Should a consumer use a balance transfer versus a loan consolidation? There’s no question that balance transfers can seem attractive. When you’re managing the payment of a credit card with an 18% interest rate, and you get offered a balance transfer that drops that rate to 10% or even single-digits, that transfer looks very, very attractive. Anything that allows your payment to go farther and pay less interest can seem like a positive move.
Why a Loan Transfer Doesn’t Get Rid of Debt
A consolidated loan allows from one credit card to another is exactly that, just a transfer. The balance moves, part or whole, from one credit card company to another. And the attractive interest rate? It’s temporary. In most cases, these are teaser rates, and they are short-term windows that last, at most, maybe six months. After that, the new credit card account goes up to as much or even more in interest rate charges than before. So, now a consumer is back in the same situation or maybe worse. In the meantime, if the first credit card account wasn’t closed, there’s a high-risk new debt was added to it as well. That compounds the problem the consumer is in.
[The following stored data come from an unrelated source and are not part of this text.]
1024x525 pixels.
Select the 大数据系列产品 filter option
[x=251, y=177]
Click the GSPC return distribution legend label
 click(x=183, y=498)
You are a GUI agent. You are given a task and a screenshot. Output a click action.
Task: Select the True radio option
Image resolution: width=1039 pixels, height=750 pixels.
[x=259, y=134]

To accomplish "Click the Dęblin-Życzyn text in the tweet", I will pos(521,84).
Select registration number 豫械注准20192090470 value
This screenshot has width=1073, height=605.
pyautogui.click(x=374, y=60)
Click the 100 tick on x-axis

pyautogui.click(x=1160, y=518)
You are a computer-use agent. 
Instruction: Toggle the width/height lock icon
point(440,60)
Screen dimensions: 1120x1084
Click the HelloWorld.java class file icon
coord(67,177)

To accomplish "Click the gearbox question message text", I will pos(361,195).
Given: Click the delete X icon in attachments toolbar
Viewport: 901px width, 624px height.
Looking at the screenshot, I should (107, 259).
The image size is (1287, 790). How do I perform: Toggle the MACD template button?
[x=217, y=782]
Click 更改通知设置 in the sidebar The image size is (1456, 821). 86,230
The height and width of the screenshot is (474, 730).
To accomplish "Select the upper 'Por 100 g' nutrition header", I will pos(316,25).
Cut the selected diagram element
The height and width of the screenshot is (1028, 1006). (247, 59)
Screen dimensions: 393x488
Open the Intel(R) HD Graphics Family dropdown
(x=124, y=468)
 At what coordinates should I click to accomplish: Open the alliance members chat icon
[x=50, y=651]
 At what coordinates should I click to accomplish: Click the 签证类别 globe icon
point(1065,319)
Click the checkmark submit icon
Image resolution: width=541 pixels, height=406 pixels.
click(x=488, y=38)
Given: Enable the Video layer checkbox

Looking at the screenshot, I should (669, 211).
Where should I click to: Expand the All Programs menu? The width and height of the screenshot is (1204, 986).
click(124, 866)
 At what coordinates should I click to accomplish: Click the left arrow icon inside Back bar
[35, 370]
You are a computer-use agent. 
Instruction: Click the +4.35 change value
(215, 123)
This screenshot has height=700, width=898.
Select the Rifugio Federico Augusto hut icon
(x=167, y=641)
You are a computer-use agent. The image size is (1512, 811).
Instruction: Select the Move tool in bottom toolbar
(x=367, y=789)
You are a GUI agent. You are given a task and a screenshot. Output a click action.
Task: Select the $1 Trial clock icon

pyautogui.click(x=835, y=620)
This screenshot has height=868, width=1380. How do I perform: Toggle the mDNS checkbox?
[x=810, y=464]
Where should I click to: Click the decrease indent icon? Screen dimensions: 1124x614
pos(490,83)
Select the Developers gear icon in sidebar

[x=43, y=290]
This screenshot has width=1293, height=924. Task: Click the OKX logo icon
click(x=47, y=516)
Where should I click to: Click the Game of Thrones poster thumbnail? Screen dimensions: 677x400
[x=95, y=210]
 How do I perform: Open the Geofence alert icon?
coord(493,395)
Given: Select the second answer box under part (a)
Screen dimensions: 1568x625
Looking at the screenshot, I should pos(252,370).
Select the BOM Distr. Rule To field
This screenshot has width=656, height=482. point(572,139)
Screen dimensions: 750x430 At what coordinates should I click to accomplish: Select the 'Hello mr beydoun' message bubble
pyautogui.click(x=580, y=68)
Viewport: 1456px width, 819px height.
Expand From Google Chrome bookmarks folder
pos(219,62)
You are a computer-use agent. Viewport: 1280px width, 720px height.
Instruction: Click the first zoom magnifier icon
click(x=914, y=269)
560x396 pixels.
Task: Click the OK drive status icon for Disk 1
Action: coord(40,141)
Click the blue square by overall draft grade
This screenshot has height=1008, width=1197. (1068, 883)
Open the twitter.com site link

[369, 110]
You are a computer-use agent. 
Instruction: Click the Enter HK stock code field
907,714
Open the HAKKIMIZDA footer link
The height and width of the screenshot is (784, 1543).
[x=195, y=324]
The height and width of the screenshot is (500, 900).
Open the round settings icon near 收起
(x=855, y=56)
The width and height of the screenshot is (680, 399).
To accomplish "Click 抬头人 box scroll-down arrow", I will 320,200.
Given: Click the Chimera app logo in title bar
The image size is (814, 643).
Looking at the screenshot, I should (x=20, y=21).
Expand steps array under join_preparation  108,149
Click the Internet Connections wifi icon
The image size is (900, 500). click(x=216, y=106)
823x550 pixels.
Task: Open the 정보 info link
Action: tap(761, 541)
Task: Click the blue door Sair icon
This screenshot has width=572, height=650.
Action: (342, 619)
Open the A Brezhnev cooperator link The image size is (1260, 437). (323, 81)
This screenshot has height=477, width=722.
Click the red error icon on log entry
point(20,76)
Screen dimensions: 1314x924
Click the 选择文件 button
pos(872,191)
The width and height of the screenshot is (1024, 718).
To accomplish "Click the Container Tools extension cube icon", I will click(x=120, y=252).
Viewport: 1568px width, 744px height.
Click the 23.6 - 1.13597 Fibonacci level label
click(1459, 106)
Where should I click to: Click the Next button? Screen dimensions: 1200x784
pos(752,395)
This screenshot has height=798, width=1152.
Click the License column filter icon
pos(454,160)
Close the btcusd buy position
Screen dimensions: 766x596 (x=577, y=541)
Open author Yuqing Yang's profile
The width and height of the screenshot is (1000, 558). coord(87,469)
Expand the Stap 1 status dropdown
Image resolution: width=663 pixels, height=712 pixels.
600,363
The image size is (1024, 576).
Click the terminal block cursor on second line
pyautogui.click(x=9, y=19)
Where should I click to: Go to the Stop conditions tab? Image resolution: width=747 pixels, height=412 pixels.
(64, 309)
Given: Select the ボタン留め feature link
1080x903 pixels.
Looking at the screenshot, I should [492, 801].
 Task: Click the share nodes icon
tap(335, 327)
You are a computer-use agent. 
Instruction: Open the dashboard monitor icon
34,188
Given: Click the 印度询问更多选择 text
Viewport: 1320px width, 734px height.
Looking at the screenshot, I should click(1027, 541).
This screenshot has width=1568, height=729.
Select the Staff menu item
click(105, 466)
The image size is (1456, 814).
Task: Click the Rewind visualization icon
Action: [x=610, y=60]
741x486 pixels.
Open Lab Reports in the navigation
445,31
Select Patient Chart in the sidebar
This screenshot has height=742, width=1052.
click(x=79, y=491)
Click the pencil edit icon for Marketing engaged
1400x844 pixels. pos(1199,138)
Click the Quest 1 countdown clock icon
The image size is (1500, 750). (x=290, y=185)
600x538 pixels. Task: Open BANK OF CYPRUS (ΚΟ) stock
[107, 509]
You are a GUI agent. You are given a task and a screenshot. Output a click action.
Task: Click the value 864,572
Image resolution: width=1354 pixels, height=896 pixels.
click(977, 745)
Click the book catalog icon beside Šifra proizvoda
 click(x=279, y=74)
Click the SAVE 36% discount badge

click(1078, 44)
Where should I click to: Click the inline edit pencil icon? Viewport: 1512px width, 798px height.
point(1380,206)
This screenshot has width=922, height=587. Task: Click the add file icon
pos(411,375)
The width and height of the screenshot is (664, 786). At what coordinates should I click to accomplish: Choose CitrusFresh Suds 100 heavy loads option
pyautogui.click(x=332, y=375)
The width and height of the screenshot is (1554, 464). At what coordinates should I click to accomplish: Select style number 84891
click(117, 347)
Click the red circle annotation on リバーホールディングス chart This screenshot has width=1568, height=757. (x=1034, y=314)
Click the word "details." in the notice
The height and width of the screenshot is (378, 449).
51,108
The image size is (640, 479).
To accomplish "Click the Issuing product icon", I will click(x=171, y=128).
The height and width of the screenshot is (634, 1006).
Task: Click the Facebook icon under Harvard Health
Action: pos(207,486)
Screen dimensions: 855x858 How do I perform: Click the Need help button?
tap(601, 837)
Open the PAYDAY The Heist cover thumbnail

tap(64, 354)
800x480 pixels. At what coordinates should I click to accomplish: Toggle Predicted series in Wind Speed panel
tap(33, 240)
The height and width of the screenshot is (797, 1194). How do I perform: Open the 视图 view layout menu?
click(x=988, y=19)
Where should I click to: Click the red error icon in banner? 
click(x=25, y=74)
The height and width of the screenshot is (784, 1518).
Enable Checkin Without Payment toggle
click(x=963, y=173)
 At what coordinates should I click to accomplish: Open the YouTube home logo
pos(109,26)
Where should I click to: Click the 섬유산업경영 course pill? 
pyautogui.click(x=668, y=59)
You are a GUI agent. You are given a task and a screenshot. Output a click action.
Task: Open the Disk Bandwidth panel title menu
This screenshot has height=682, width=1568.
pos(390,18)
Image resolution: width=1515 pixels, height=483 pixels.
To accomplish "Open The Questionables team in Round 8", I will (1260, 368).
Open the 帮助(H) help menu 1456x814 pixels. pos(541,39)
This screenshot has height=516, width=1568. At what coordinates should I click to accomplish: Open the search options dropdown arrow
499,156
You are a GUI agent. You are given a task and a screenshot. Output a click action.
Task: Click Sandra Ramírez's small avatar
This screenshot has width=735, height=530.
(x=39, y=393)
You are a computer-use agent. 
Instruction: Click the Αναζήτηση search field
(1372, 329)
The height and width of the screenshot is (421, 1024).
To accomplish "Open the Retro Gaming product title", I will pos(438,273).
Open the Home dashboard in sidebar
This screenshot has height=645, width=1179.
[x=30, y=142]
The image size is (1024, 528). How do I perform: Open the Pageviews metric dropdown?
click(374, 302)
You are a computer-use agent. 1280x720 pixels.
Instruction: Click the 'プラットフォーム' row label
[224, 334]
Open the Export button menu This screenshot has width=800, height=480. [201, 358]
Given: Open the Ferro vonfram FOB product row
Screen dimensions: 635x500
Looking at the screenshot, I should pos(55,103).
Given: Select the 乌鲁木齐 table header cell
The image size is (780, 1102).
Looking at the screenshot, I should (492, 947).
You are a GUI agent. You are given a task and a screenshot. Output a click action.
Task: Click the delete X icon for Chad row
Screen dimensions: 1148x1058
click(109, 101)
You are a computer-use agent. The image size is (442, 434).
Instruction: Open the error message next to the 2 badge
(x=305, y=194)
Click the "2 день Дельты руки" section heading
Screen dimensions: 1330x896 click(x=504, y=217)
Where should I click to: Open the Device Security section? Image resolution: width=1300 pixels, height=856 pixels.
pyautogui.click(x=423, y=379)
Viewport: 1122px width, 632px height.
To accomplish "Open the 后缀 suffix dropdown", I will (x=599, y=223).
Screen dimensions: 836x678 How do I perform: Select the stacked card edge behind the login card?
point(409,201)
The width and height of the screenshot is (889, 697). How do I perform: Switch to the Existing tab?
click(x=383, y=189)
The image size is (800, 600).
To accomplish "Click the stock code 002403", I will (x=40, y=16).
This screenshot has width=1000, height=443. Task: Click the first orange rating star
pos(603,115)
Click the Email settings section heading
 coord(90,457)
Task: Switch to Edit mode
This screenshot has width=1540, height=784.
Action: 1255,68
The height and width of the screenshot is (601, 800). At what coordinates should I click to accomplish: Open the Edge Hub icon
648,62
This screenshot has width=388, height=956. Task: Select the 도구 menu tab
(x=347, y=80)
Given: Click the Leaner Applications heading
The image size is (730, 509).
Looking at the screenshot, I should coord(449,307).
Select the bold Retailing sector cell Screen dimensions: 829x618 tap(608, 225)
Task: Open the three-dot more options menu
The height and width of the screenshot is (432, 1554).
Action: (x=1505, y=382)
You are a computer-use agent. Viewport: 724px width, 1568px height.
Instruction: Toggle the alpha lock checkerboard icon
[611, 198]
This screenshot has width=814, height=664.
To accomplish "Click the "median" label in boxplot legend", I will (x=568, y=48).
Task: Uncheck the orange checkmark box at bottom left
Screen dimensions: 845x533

Why a Consolidation Loan Can Reduce Debt
The process of debt consolidation involves companies like Symple Lending taking multiple existing consumer loans and putting them together in one package and one new loan. All the existing debts are paid in full or as much as the , and the consolidated loan allows borrowers can also realize a lower fixed interest rate over the life of the new loan. This does two things: it lowers the cost of the interest charged, and it structures the debt payment into a flat, predictable payment. Assuming that the credit cards are then closed or not used, the debt at Symple Lending or similar now has a chance to decrease, slowly at first, but positively.
Which One is Better?
There is no perfect answer that is the same for everyone. There are definitely examples where people have found a transfer worked out better. And vice versa, others have found consolidation worked well for them too.
Each consumer should do their homework, compare notes and find the solution that works best for them. That said, the goal in any choice should be to start a process of reducing the debt, not adding to it. The cycle of debt is only broken when a consumer fully commits to actually starting to reduce what is owed once and for all.